Следует еще сказать, что язык, который в значительной степени уже преднаходится[216] художником слова, глубоко эстетизован, мифологичен и антропоморфичен, тяготеет к ценностному центру — человеку; отсюда эстетизм глубоко проникает все наше мышление и философская мысль даже на своих высотах до сих пор пристрастно человечна, это оправданно, но лишь в известных границах, которые часто переступаются; и язык — или точнее мир языка — как бы имеет своего потенциального героя, который в жизненном высказывании актуализуется во мне и в другом, и лишь при специализации и отделении от других тенденций эстетическая направленность в ее отделении и борьбе с другими тенденциями начинает дифференцироваться и выступает герой и его автор и жизненное событие этой их дифференциации, борьбы и взаимоотношений переплескивается в законченное художественное произведение и застывает в нем.
Подведем резюмирующие настоящую главу итоги.
Эстетическое творчество преодолевает познавательную и этическую бесконечность и заданность тем, что относит все моменты бытия и смысловой заданности к конкретной данности человека — как событие его жизни, как судьбу его. Данный человек — конкретный ценностный центр архитектоники эстетического объекта[217]; вокруг него осуществляется единственность каждого предмета, его целостное конкретное многообразие (случайно-роковое > с точки зрения смысла), и все предметы и моменты объединяются во временное, пространственное и смысловое целое завершенного события жизни. Все, что входит в художественное целое, представляет из себя ценность, но не заданную и в себе значимую, а действительно значимую для данного человека в судьбе его, как то, по отношению к чему он действительно занял эмоционально-волевую предметную позицию. Человек — условие эстетического видения; если он оказывается определенным предметом его — а он всегда и существенно стремится к этому, — он является героем данного произведения. Каждая конкретная ценность художественного целого осмысливается в двух ценностных контекстах: в контексте героя — познавательно-этическом, жизненном, — ив завершающем контексте автора — познавательно-этическом и формально-эстетическом, причем эти два ценностных контекста взаимопроникают друг друга, но контекст автора стремится обнять и закрыть контекст героя.
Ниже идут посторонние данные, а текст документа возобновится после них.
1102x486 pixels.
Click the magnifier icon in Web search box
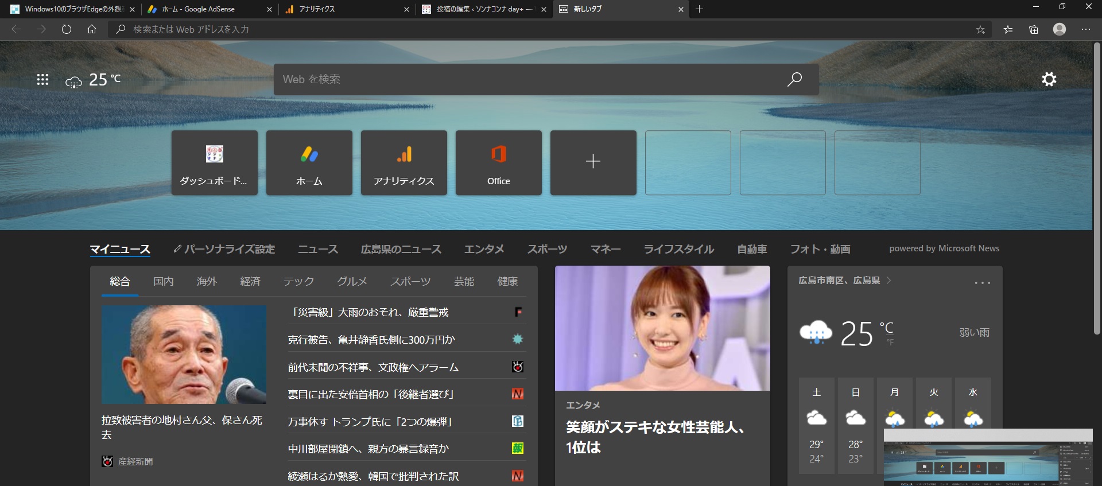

Выбор каждого предметного значения, структура каждого образа и каждый интонативно-ритмический тон обусловлен и проникнут обоими взаимодействующими ценностными контекстами. Эстетически формирующая реакция есть реакция на реакцию[218], оценка оценки.
Автор и герой сходятся в жизни, вступают друг с другом в чисто жизненные, познавательно-этические отношения, борются между собой — хотя бы они и встречались в одном человеке, — и это событие их жизни, напряженно-серьезного отношения и борьбы застывает в художественном целом в архитектонически устойчивое, но динамически-живое формально-содержательное отношение автора и героя, в высшей степени существенное для понимания жизни произведения. Конкретная постановка проблемы этого взаимоотношения и займет нас в следующей главе.
Архитектонически устойчивое и динамически живое отношение автора к герою[219] должно быть понято, как в своей общей принципиальной основе, так и в тех разнообразных индивидуальных особенностях, которые оно принимает у того или другого автора в том или другом произведении. В нашу задачу входит лишь рассмотрение этой принципиальной основы, и затем мы лишь вкратце наметим пути и типы ее индивидуации и наконец проверим наши выводы на анализе отношения автора к герою в творчестве Достоевского, Пушкина и др.[220]